The strike lasted until November. He missed 11 games before eventually returning ahead of an East Midlands derby against arch-rivals Derby County, with Forest mired in a relegation battle.

Van Hooijdonk’s header from a corner helped secure a 2-2 draw at the City Ground. Perhaps as memorable as the goal itself was the celebration, with Forest’s players running off to congratulate the corner taker Scott Gemmill rather than the man who nodded it in.

Van Hooijdonk’s return could not save Forest, though. Bassett was sometimes unfairly accused of being yesterday’s man with a penchant for long ball tactics, but that stopped when he was replaced mid-season by Ron Atkinson who was from a bygone era altogether. Atkinson oversaw an 8-1 home defeat to Manchester United as Forest finished rock bottom of the Premier League.

Van Hooijdonk finally got his move, to Vitesse Arnhem for just £3.5million in the summer of 1999.

Although his bridges had been burnt in England he was far from a busted flush, going on to score over 100 more goals and win a European trophy.
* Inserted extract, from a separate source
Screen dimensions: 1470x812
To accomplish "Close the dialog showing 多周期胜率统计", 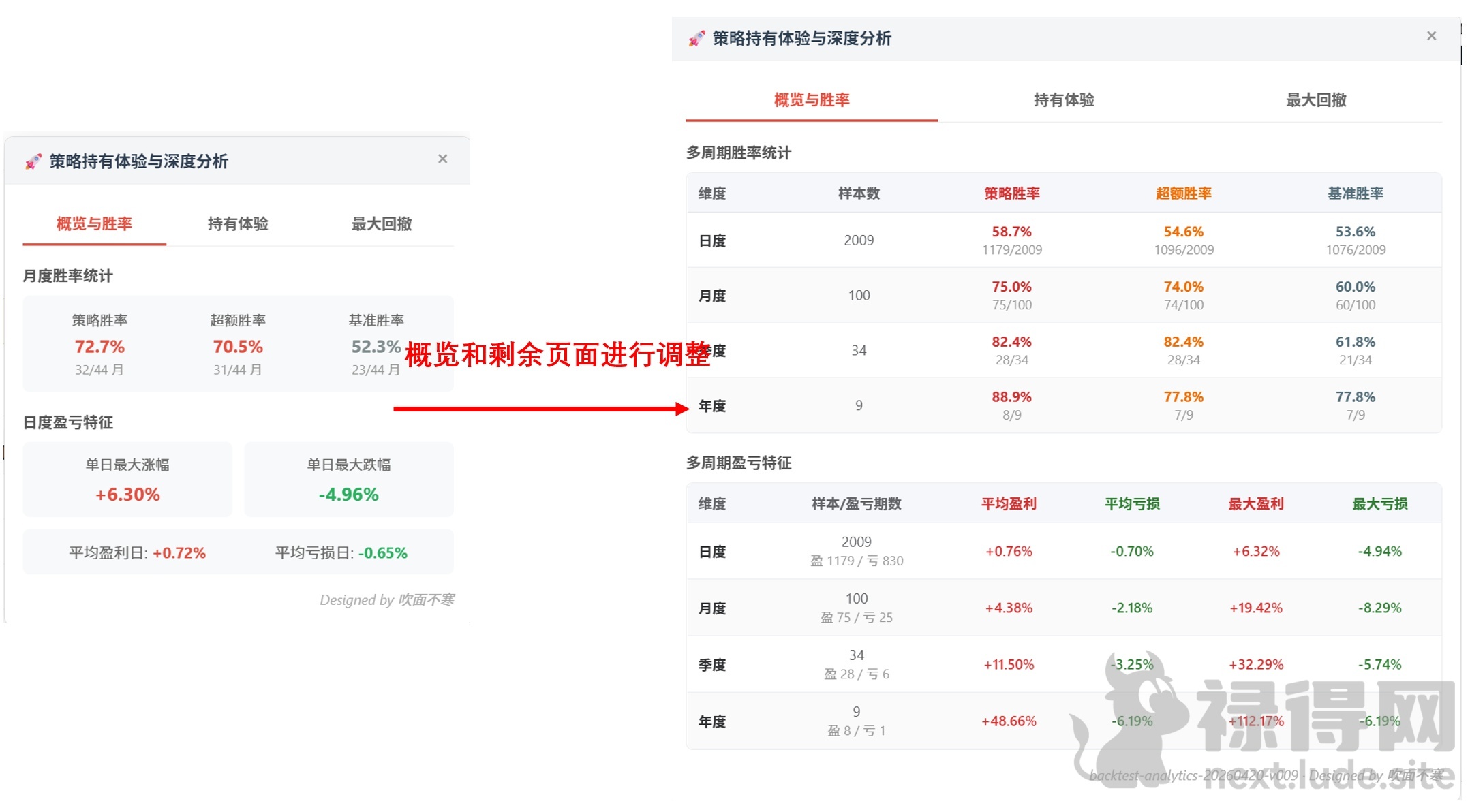I will click(x=1431, y=35).
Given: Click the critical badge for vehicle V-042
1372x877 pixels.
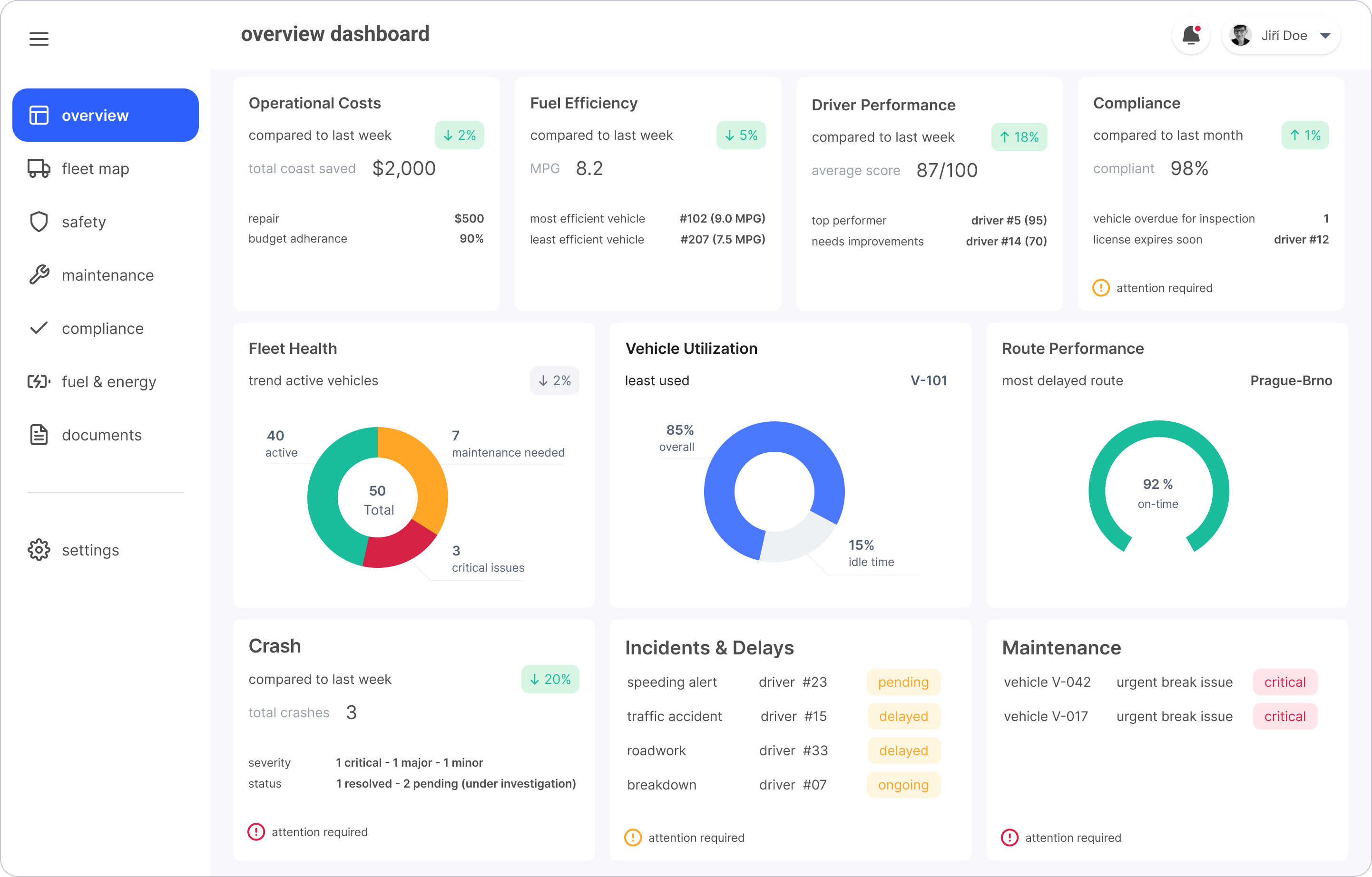Looking at the screenshot, I should (x=1285, y=682).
He memorably scored twice for Feyenoord in their 2002 Uefa Cup final win against Borussia Dortmund.

It is a desire for trophies that is behind Kane’s latest manoeuvre.

The longer the impasse goes on the worse it will be for all parties.

With Manchester City happy to let time play out, it seems that either Kane or Levy is going to have to make a significant concession.

There is some way to go if the events of Nottingham in 1998 are to be matched but, whatever the outcome, Kane could do with wrapping the story up as soon as possible. Wantaway or not.